YOUR ASSIGNMENT:
Restate word for word the entries below, starting with the line with "You are a computer-use agent. This" and continuing through the line with "The width and height of the screenshot is (1154, 609).". Include both of those lines and no others.
======== SOURCE DATA
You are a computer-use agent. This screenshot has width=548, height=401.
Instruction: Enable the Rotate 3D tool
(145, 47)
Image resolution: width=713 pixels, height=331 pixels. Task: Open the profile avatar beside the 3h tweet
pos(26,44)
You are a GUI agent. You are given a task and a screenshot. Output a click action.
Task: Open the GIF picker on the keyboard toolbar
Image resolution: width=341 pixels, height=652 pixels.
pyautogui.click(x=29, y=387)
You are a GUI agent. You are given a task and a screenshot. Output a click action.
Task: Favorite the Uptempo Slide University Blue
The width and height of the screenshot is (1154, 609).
================
======== SOURCE DATA
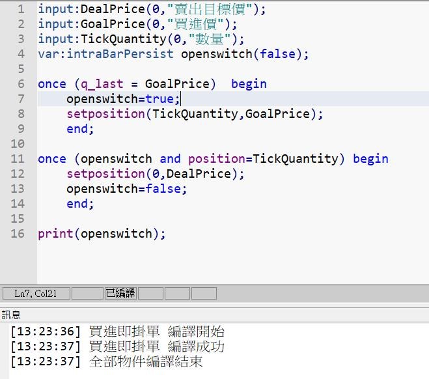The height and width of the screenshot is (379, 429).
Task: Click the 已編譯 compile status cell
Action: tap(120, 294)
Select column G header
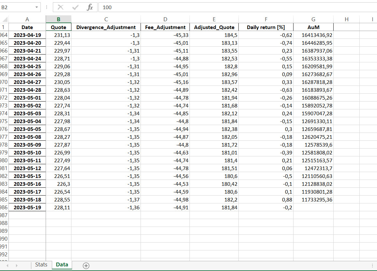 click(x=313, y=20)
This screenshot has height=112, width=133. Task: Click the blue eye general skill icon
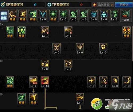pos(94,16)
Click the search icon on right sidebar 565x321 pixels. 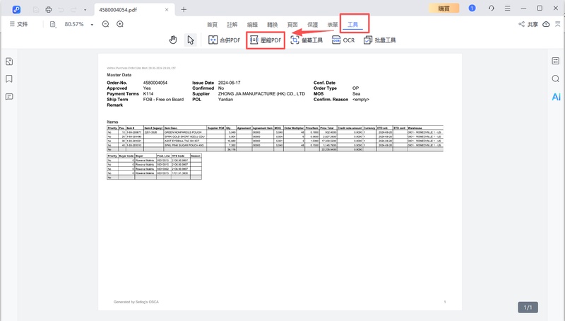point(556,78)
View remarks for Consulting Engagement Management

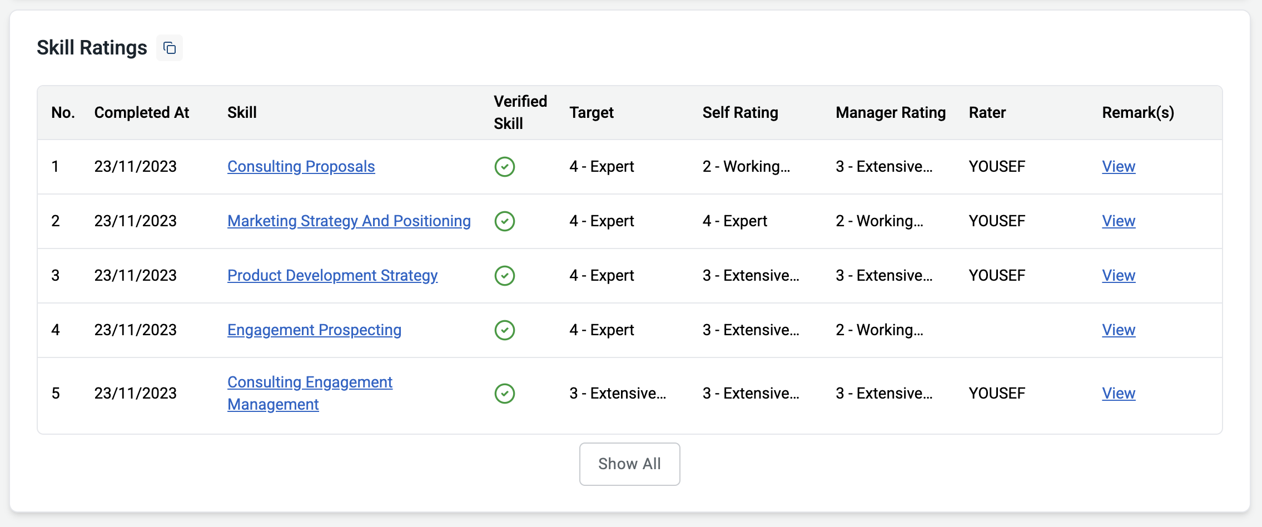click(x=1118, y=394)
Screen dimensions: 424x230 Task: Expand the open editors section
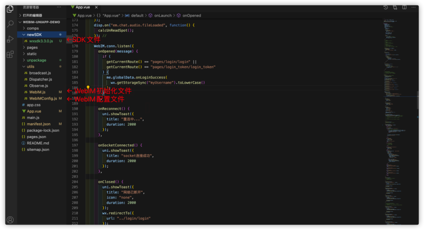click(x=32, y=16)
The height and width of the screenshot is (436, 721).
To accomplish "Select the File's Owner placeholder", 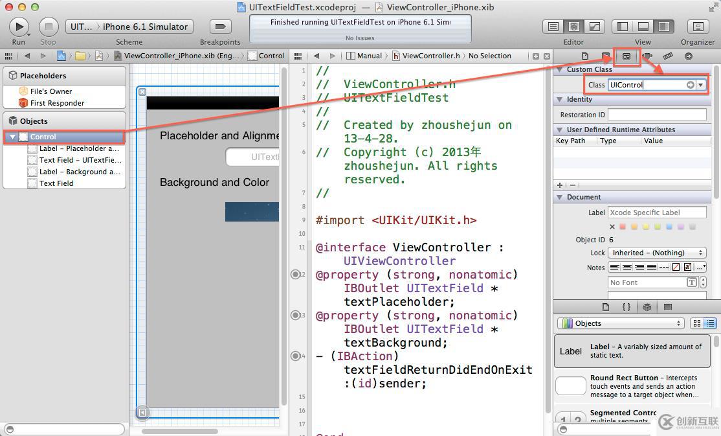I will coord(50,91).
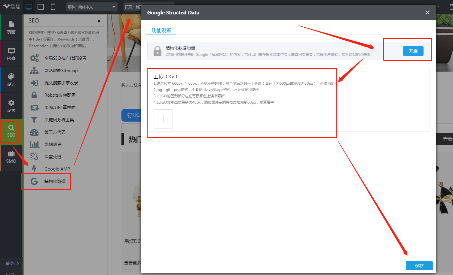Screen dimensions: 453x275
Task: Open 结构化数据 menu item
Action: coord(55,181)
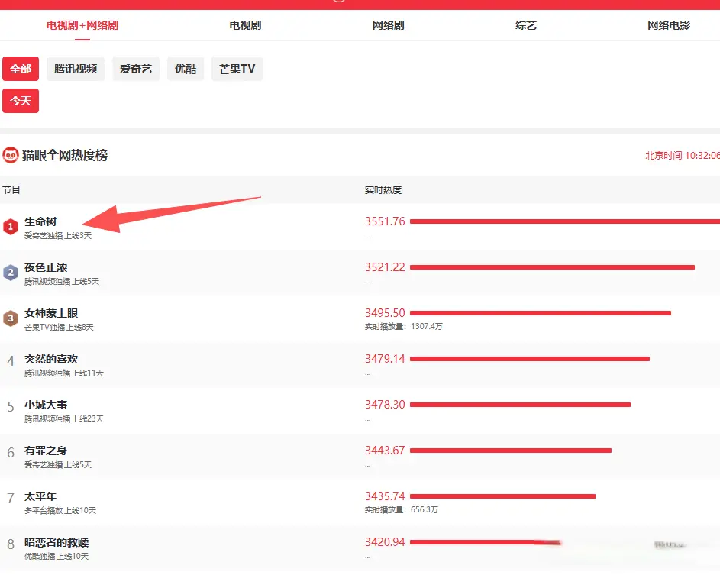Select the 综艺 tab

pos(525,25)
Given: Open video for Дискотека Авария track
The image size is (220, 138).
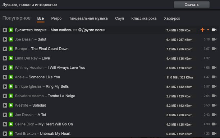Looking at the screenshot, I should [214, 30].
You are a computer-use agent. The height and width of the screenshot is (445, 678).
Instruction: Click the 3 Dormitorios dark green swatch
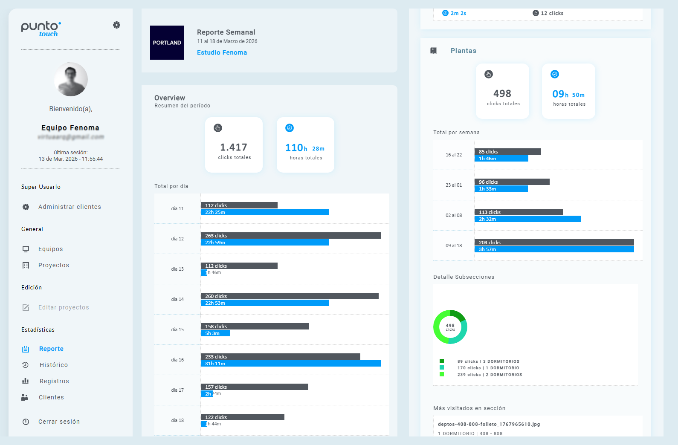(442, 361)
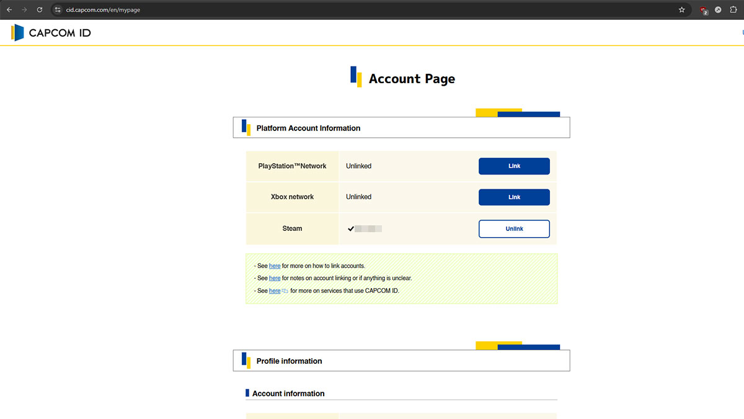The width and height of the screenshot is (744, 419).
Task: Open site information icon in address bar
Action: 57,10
================
EXPECTED OUTPUT:
You are a computer-use agent. This screenshot has width=548, height=401.
Instruction: Enable the Rotate 3D tool
(145, 47)
Image resolution: width=713 pixels, height=331 pixels. Task: Open the profile avatar beside the 3h tweet
pos(26,44)
You are a GUI agent. You are given a task and a screenshot. Output a click action.
Task: Open the GIF picker on the keyboard toolbar
Image resolution: width=341 pixels, height=652 pixels.
pyautogui.click(x=29, y=387)
You are a GUI agent. You are given a task and a screenshot. Output a click action.
Task: Favorite the Uptempo Slide University Blue
The width and height of the screenshot is (1154, 609).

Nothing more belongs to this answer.